▶ **What you have to do**: Repeat all of the entries, please, keeping each line exact.

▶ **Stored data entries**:
"""

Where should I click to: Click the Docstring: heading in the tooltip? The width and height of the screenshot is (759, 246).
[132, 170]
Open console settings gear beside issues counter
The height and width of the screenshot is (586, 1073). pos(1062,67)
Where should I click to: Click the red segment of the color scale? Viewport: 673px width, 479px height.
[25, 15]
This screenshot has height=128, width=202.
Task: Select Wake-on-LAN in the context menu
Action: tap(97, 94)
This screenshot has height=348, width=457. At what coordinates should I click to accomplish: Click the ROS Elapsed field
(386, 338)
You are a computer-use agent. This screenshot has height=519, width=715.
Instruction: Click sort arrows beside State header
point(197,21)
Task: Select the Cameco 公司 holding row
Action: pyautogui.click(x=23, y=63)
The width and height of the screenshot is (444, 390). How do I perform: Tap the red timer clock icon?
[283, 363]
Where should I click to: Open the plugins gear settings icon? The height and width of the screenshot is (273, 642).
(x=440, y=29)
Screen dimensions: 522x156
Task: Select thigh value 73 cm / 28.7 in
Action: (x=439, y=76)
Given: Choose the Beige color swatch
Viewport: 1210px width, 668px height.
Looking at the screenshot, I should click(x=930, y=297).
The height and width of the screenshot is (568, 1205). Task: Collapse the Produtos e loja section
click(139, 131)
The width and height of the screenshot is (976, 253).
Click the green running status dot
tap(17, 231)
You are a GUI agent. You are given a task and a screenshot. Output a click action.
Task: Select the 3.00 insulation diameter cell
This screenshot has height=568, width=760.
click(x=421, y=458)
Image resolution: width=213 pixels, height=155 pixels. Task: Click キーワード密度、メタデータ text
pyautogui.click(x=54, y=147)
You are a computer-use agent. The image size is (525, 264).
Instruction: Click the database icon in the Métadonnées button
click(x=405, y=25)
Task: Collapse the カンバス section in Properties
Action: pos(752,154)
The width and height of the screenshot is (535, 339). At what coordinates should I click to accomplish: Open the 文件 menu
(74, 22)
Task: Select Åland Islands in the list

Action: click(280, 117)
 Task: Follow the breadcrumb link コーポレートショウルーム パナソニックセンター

"""

▶ **Answer space**:
Where should I click to: Click the Docstring: heading in the tooltip? The width and height of the screenshot is (759, 246).
[132, 170]
Open console settings gear beside issues counter
The height and width of the screenshot is (586, 1073). pos(1062,67)
Where should I click to: Click the red segment of the color scale? Viewport: 673px width, 479px height.
[25, 15]
This screenshot has height=128, width=202.
Task: Select Wake-on-LAN in the context menu
Action: tap(97, 94)
This screenshot has height=348, width=457. At what coordinates should I click to accomplish: Click the ROS Elapsed field
(386, 338)
You are a computer-use agent. This screenshot has height=519, width=715.
Instruction: Click sort arrows beside State header
point(197,21)
Task: Select the Cameco 公司 holding row
Action: pyautogui.click(x=23, y=63)
The width and height of the screenshot is (444, 390). How do I perform: Tap the red timer clock icon?
[283, 363]
Where should I click to: Open the plugins gear settings icon? The height and width of the screenshot is (273, 642).
(x=440, y=29)
Screen dimensions: 522x156
Task: Select thigh value 73 cm / 28.7 in
Action: (x=439, y=76)
Given: Choose the Beige color swatch
Viewport: 1210px width, 668px height.
Looking at the screenshot, I should click(x=930, y=297).
The height and width of the screenshot is (568, 1205). Task: Collapse the Produtos e loja section
click(139, 131)
The width and height of the screenshot is (976, 253).
Click the green running status dot
tap(17, 231)
You are a GUI agent. You are given a task and a screenshot. Output a click action.
Task: Select the 3.00 insulation diameter cell
This screenshot has height=568, width=760.
click(x=421, y=458)
Image resolution: width=213 pixels, height=155 pixels. Task: Click キーワード密度、メタデータ text
pyautogui.click(x=54, y=147)
You are a computer-use agent. The image size is (525, 264).
Instruction: Click the database icon in the Métadonnées button
click(x=405, y=25)
Task: Collapse the カンバス section in Properties
Action: pos(752,154)
The width and height of the screenshot is (535, 339). At what coordinates should I click to accomplish: Open the 文件 menu
(74, 22)
Task: Select Åland Islands in the list

Action: click(280, 117)
 Task: Follow the breadcrumb link コーポレートショウルーム パナソニックセンター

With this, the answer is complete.